Of course we haven’t even gotten to the bad stuff yet.

What we have seen so far is just the very beginning of the chaos that is coming to America.

Before I go today, I want to mention a couple of things.

First of all, the Dow was down another 180 points today, and someone out there is betting unprecedented amounts of money that a major market crash is imminent.  Just check out this chart.  You buy shares of financial instruments such as UVXY because you think that the market is going to implode.  So if there is a giant market crash in our very near future, whoever purchased all of those shares of UVXY stands to make an enormous amount of money.

Secondly, I really started to sound the alarm about German banking giant Deutsche Bank back in September.  And sure enough – their stock price plunged to an all-time record low earlier this year.

But now the whispers are getting louder that even bigger trouble is ahead for this pillar of the European financial system.  The following originally comes from Berenberg analyst James Chappell

Too many problems still: The biggest problem is that DBK has too much leverage. On our measures, we believe DBK is still over 40x levered. DBK can either reduce assets or increase capital to rectify this. On the first path, the markets do not exist in the size nor pricing to enable it to follow this route. Going down the second path also seems impossible at the moment, as the profitability of the core business is under pressure. Seeking outside capital is also likely to be difficult as management would likely find it hard to offer any type of return on new capital invested.

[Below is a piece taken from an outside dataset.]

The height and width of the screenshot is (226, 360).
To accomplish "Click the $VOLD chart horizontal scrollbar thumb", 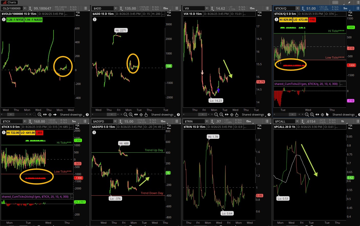I will (11, 115).
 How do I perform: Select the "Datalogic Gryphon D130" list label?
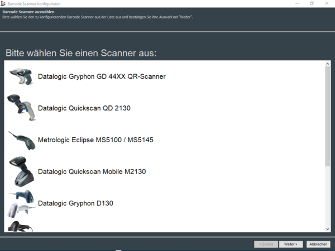(75, 204)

Keep a close eye on Deutsche Bank.  They may very well end up providing us with the next “Lehman Brothers moment” that so many people have been waiting for.

There is so much going on “under the surface” right now, and I am convinced that it will not stay “under the surface” for very much longer.

The global financial system is starting to come apart at the seams even as you read this article, and this is going to have enormous implications for every man, woman and child on the planet in the years ahead.

So as bad as things are for the working class in America right now, the truth is that they are about to get a whole lot worse.